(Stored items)
****

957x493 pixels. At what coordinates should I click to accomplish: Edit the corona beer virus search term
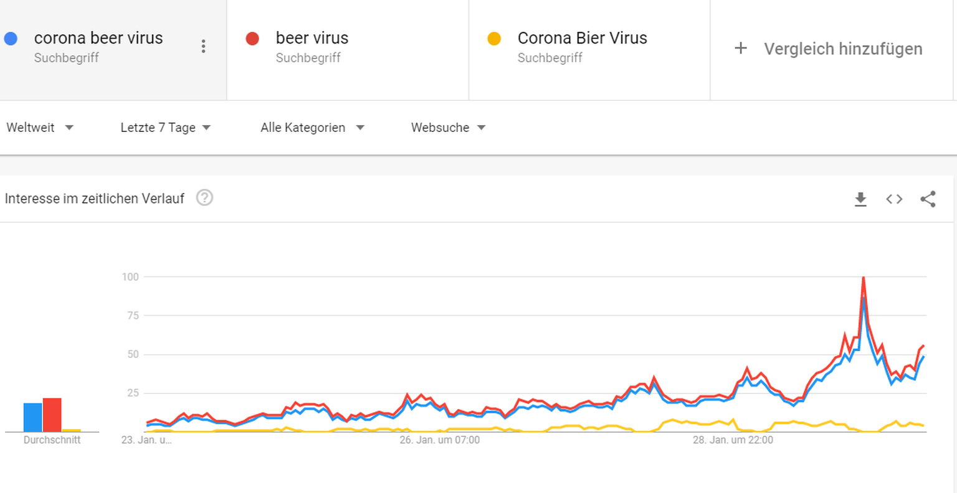coord(98,38)
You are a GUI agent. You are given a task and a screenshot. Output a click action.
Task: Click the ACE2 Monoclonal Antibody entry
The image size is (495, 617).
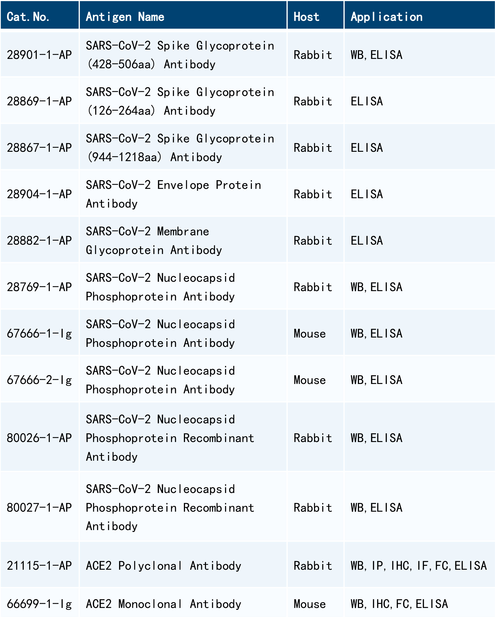[x=163, y=604]
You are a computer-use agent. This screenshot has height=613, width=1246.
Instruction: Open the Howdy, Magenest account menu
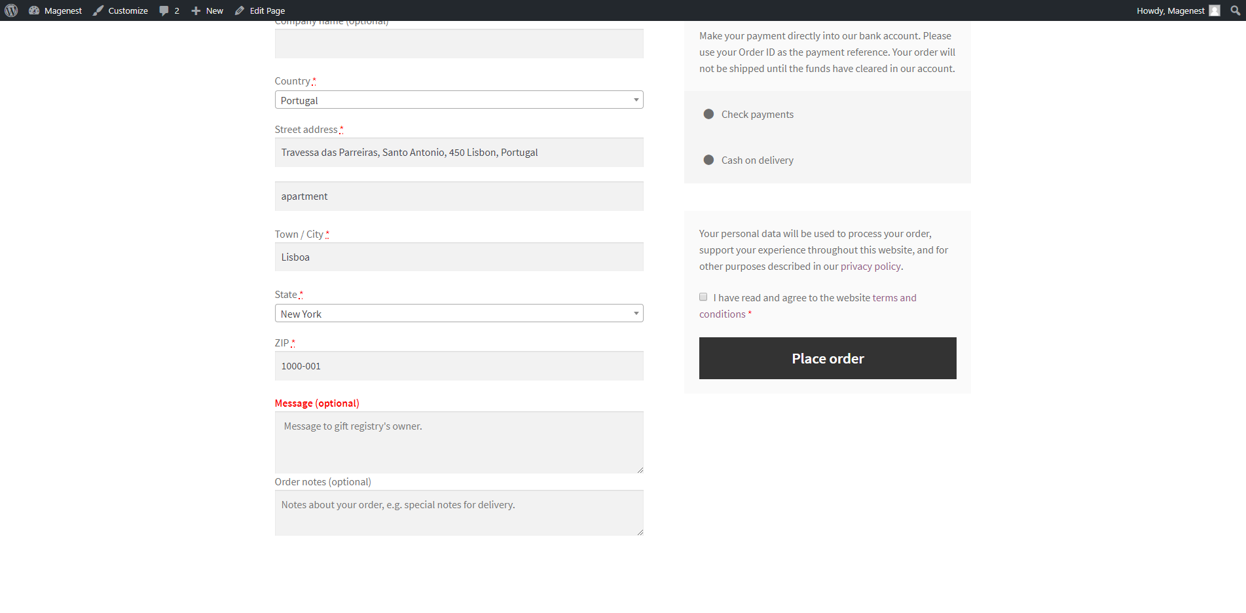[1170, 10]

****

From the line with "You are a GUI" to the final line of the records, inclusive, set down the lines exactly and add nothing; leave every picture out.

__EXERCISE RESULT__
You are a GUI agent. You are given a task and a screenshot. Output a click action.
Task: Click the ACE2 Monoclonal Antibody entry
The image size is (495, 617).
[x=163, y=604]
You are a computer-use agent. This screenshot has height=613, width=1246.
Instruction: Open the Howdy, Magenest account menu
[1170, 10]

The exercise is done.